**PASSAGE PROVIDED**
*****

Advanced Analytics Delivers Continuous Manufacturing Innovation

Article

Advanced analytics streamlines continuous manufacturing by providing improved insights to data.

Not too many years ago, the timing of our communication and media options was largely outside our control. The phone rang at someone else’s command, while TV and radio shows arrived on their own schedules in continuous barrage. Within the past two decades, technology has dramatically altered these interactions. Now we can email each other and stream media at convenience and according to our own schedules. We have moved from a continuous to a batch mode of operation for communication, improving efficiency and enjoyment for most of us.

While batch mode may be optimal for communications, continuous mode is a much better and more efficient way to make products, as a growing number of manufacturing industries have learned. Batch operations typically introduce inefficiencies due to starting and stopping processes, and often result in notable variation in product quality. Making operations fully or partially continuous implies improved efficiency, offering ongoing opportunities to fine-tune production.

*****

**ENTRIES SUPPLIED**
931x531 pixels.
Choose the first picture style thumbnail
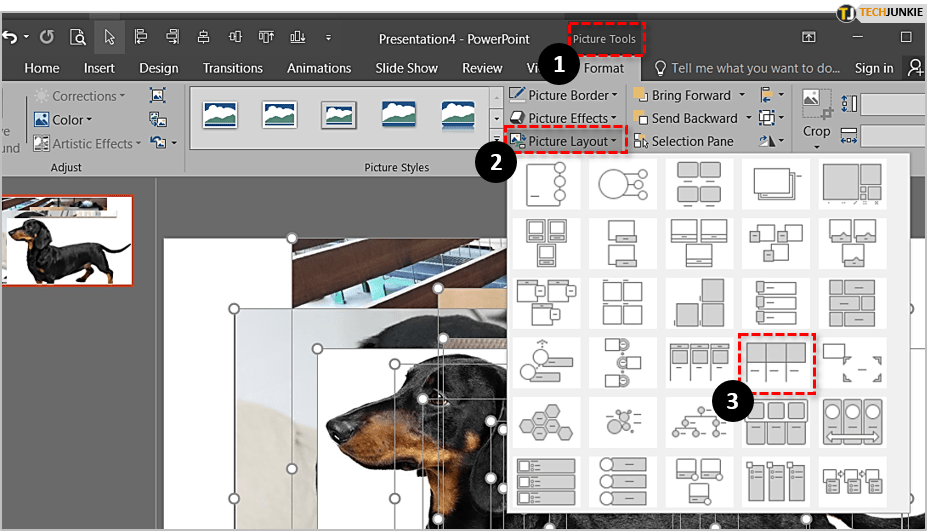(220, 115)
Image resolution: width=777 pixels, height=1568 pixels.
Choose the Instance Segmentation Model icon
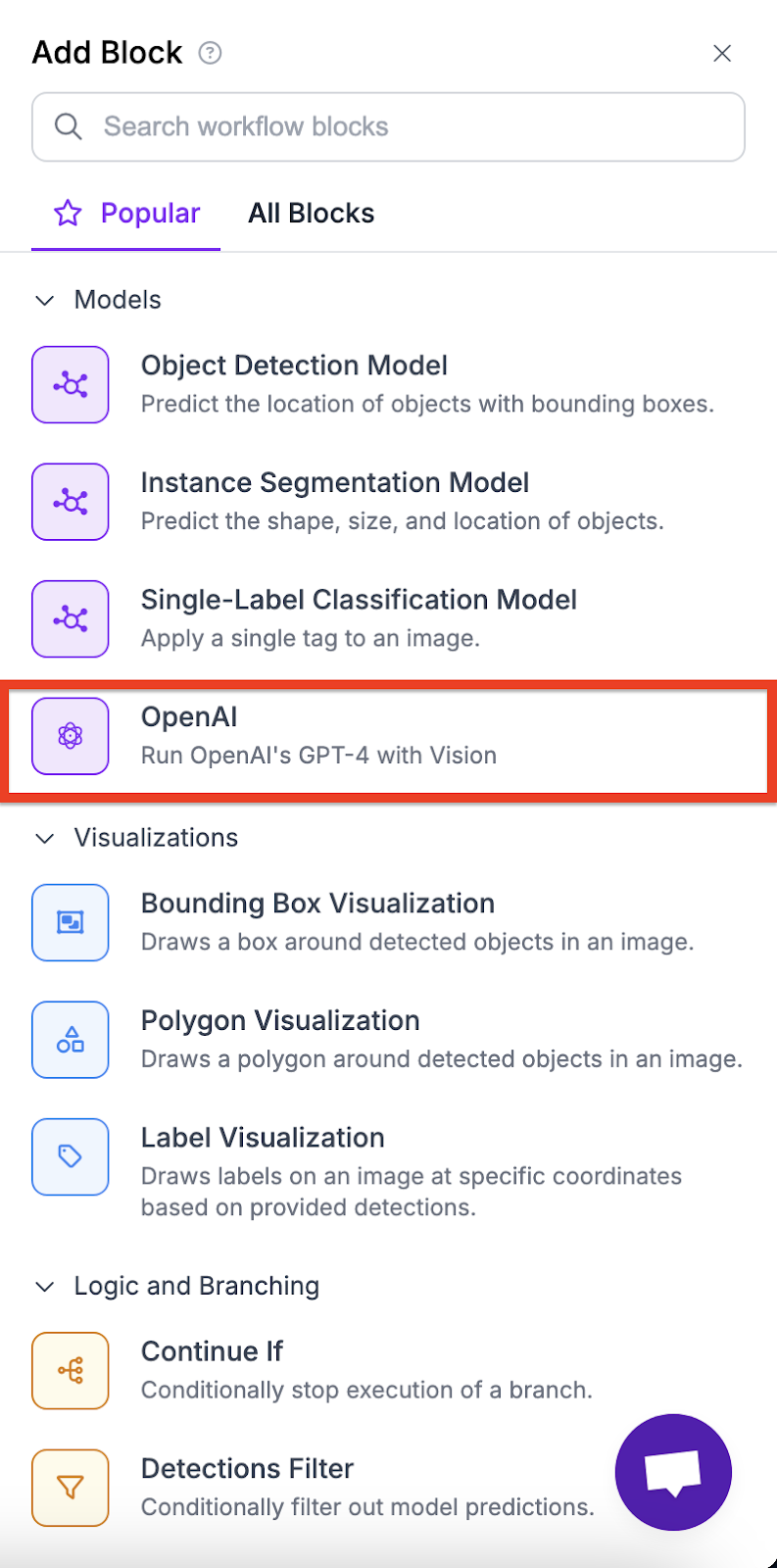71,502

*****

**WORK TO BE COMPLETED**
Answer these questions about the article on continuous manufacturing:
(a) What kinds of shows are said to have arrived on their own schedules?
(b) Over what span of time has technology dramatically altered these interactions?
(c) What do batch operations typically introduce, and what causes it?
The data plays no part in this work.

**REPLY**
(a) TV and radio shows.
(b) The past two decades.
(c) Inefficiencies, caused by starting and stopping processes.